Choć od tygodni huczy od plotek o możliwym rozstaniu Afimico Pululu z Jagiellonią Białystok, na razie król strzelców Ligi Konferencji Europy jest piłkarzem Dumy Podlasia. Napastnik zapowiedział w rozmowie z Polsatem Sport, że z całą pewnością nie zagra nigdy dla Legii Warszawa.

– Nie będzie dla mnie problemem, jeśli spędzę kolejny sezon w Jagiellonii – zapewnia Pululu. – Jagiellonia dużo mi dała, jestem tu szczęśliwy.
Afimico Pululu nie przyjąłby oferty Legii. „Na pewno nie!”
– Czy mógłbym zagrać w innym klubie Ekstraklasy? Szczerze mówiąc… Na pewno nie w Legii. Może w Lechu Poznań. Gdybym miał wymienić jeden klub w Polsce, dla którego mógłbym zagrać, to byłby nim właśnie Lech – dodał napastnik.

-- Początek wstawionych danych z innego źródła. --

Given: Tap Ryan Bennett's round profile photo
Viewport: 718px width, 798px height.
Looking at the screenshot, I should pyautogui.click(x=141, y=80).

Wydaje się jednak mało prawdopodobne, by Pululu miał zamienić Jagę na inną ekipę z Ekstraklasy. W ogóle jego rychłe rozstanie z białostockim klubem stoi pod coraz większym znakiem zapytania, mimo że Pululu do niedawna zdawał się być wręcz pewniakiem do sprzedaży tego lata.
– Afimico wie, ma z tyłu głowy to, po jakim jest sezonie. Ma ambicje trafić do lepszej ligi, zarabiać większe pieniądze – przyznaje dyrektor sportowy Jagiellonii Łukasz Masłowski, również na antenie Polsatu Sport. – Myślę, że jednak do tego wszystkiego podchodzi bardzo racjonalnie. Wiemy, jaką ofertą się nie zadowoli. To jednak niczego nie wyklucza. Jeśli jednak miałby pozostać o rok dłużej w Jagiellonii, nie jest to dla niego nieszczęście, bo cały czas również się rozwija.
– Propozycja nowego kontraktu już padła – podkreślił Masłowski.
CZYTAJ WIĘCEJ NA WESZŁO:
- Media: Pululu budzi zainteresowanie we Francji
- Ponad miesiąc od rasizmu wobec Pululu. Raków: “Identyfikacja ludzi z młyna jest trudniejsza”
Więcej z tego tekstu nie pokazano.